BEGIN DATA TO EXAMINE

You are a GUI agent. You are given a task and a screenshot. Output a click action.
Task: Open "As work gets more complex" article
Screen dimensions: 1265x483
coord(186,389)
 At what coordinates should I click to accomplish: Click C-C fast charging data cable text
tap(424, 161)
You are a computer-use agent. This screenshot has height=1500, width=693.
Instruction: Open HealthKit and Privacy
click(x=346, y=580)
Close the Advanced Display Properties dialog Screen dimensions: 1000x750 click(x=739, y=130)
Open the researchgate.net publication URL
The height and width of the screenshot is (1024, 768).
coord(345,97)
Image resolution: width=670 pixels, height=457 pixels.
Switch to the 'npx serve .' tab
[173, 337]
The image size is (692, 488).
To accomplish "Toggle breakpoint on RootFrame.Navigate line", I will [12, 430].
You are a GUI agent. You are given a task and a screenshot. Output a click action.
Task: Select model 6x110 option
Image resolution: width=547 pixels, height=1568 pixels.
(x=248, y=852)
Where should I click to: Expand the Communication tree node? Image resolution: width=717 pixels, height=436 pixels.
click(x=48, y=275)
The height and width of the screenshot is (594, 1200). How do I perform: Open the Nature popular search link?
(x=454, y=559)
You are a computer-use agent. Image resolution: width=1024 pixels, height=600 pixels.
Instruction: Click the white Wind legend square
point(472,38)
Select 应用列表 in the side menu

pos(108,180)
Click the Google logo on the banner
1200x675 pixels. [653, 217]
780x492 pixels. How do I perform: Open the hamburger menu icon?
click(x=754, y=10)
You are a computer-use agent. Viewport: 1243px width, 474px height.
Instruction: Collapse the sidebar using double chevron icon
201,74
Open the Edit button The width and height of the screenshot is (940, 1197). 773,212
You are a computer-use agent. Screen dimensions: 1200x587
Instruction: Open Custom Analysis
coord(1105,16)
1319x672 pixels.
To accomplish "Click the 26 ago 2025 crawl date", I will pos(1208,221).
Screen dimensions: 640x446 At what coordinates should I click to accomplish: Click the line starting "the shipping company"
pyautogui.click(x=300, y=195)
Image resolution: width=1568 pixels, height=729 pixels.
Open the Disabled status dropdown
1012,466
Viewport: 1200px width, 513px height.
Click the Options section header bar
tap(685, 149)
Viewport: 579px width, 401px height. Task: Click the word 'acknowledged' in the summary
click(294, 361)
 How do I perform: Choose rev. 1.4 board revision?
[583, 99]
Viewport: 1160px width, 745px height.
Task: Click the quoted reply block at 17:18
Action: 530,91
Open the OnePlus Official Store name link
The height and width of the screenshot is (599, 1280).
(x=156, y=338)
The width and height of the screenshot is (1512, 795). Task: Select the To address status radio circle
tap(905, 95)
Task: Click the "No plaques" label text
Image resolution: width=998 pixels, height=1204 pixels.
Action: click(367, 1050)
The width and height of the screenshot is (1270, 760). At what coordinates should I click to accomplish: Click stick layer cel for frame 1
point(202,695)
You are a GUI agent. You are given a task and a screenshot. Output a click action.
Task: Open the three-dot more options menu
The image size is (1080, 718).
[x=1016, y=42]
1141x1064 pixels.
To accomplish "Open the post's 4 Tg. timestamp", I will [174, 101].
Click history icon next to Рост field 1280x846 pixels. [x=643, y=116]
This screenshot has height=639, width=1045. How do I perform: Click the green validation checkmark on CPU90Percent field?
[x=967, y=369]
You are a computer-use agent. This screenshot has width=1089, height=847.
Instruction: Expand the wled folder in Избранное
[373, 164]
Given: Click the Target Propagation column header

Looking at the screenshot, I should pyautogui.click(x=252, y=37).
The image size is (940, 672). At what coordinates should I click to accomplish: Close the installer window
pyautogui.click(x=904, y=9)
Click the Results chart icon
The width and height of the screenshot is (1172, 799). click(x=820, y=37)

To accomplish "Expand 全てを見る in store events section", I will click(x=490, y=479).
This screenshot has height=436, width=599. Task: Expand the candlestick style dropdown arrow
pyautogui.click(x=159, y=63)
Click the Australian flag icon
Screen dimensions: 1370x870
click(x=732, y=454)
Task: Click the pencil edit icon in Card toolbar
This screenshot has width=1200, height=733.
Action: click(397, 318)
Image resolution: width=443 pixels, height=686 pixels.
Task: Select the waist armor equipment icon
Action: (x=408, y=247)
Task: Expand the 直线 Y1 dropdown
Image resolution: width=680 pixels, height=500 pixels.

END DATA TO EXAMINE

Output every line above so that it reads exactly as before.

= EXERCISE OUTPUT =
You are a GUI agent. You are given a task and a screenshot. Output a click action.
Task: Open "As work gets more complex" article
Screen dimensions: 1265x483
coord(186,389)
 At what coordinates should I click to accomplish: Click C-C fast charging data cable text
tap(424, 161)
You are a computer-use agent. This screenshot has height=1500, width=693.
Instruction: Open HealthKit and Privacy
click(x=346, y=580)
Close the Advanced Display Properties dialog Screen dimensions: 1000x750 click(x=739, y=130)
Open the researchgate.net publication URL
The height and width of the screenshot is (1024, 768).
coord(345,97)
Image resolution: width=670 pixels, height=457 pixels.
Switch to the 'npx serve .' tab
[173, 337]
The image size is (692, 488).
To accomplish "Toggle breakpoint on RootFrame.Navigate line", I will [12, 430].
You are a GUI agent. You are given a task and a screenshot. Output a click action.
Task: Select model 6x110 option
Image resolution: width=547 pixels, height=1568 pixels.
(x=248, y=852)
Where should I click to: Expand the Communication tree node? Image resolution: width=717 pixels, height=436 pixels.
click(x=48, y=275)
The height and width of the screenshot is (594, 1200). How do I perform: Open the Nature popular search link?
(x=454, y=559)
You are a computer-use agent. Image resolution: width=1024 pixels, height=600 pixels.
Instruction: Click the white Wind legend square
point(472,38)
Select 应用列表 in the side menu

pos(108,180)
Click the Google logo on the banner
1200x675 pixels. [653, 217]
780x492 pixels. How do I perform: Open the hamburger menu icon?
click(x=754, y=10)
You are a computer-use agent. Viewport: 1243px width, 474px height.
Instruction: Collapse the sidebar using double chevron icon
201,74
Open the Edit button The width and height of the screenshot is (940, 1197). 773,212
You are a computer-use agent. Screen dimensions: 1200x587
Instruction: Open Custom Analysis
coord(1105,16)
1319x672 pixels.
To accomplish "Click the 26 ago 2025 crawl date", I will pos(1208,221).
Screen dimensions: 640x446 At what coordinates should I click to accomplish: Click the line starting "the shipping company"
pyautogui.click(x=300, y=195)
Image resolution: width=1568 pixels, height=729 pixels.
Open the Disabled status dropdown
1012,466
Viewport: 1200px width, 513px height.
Click the Options section header bar
tap(685, 149)
Viewport: 579px width, 401px height. Task: Click the word 'acknowledged' in the summary
click(294, 361)
 How do I perform: Choose rev. 1.4 board revision?
[583, 99]
Viewport: 1160px width, 745px height.
Task: Click the quoted reply block at 17:18
Action: 530,91
Open the OnePlus Official Store name link
The height and width of the screenshot is (599, 1280).
(x=156, y=338)
The width and height of the screenshot is (1512, 795). Task: Select the To address status radio circle
tap(905, 95)
Task: Click the "No plaques" label text
Image resolution: width=998 pixels, height=1204 pixels.
Action: click(367, 1050)
The width and height of the screenshot is (1270, 760). At what coordinates should I click to accomplish: Click stick layer cel for frame 1
point(202,695)
You are a GUI agent. You are given a task and a screenshot. Output a click action.
Task: Open the three-dot more options menu
The image size is (1080, 718).
[x=1016, y=42]
1141x1064 pixels.
To accomplish "Open the post's 4 Tg. timestamp", I will [174, 101].
Click history icon next to Рост field 1280x846 pixels. [x=643, y=116]
This screenshot has height=639, width=1045. How do I perform: Click the green validation checkmark on CPU90Percent field?
[x=967, y=369]
You are a computer-use agent. This screenshot has width=1089, height=847.
Instruction: Expand the wled folder in Избранное
[373, 164]
Given: Click the Target Propagation column header

Looking at the screenshot, I should pyautogui.click(x=252, y=37).
The image size is (940, 672). At what coordinates should I click to accomplish: Close the installer window
pyautogui.click(x=904, y=9)
Click the Results chart icon
The width and height of the screenshot is (1172, 799). click(x=820, y=37)

To accomplish "Expand 全てを見る in store events section", I will click(x=490, y=479).
This screenshot has height=436, width=599. Task: Expand the candlestick style dropdown arrow
pyautogui.click(x=159, y=63)
Click the Australian flag icon
Screen dimensions: 1370x870
click(x=732, y=454)
Task: Click the pencil edit icon in Card toolbar
This screenshot has width=1200, height=733.
Action: click(397, 318)
Image resolution: width=443 pixels, height=686 pixels.
Task: Select the waist armor equipment icon
Action: (x=408, y=247)
Task: Expand the 直线 Y1 dropdown
Image resolution: width=680 pixels, height=500 pixels.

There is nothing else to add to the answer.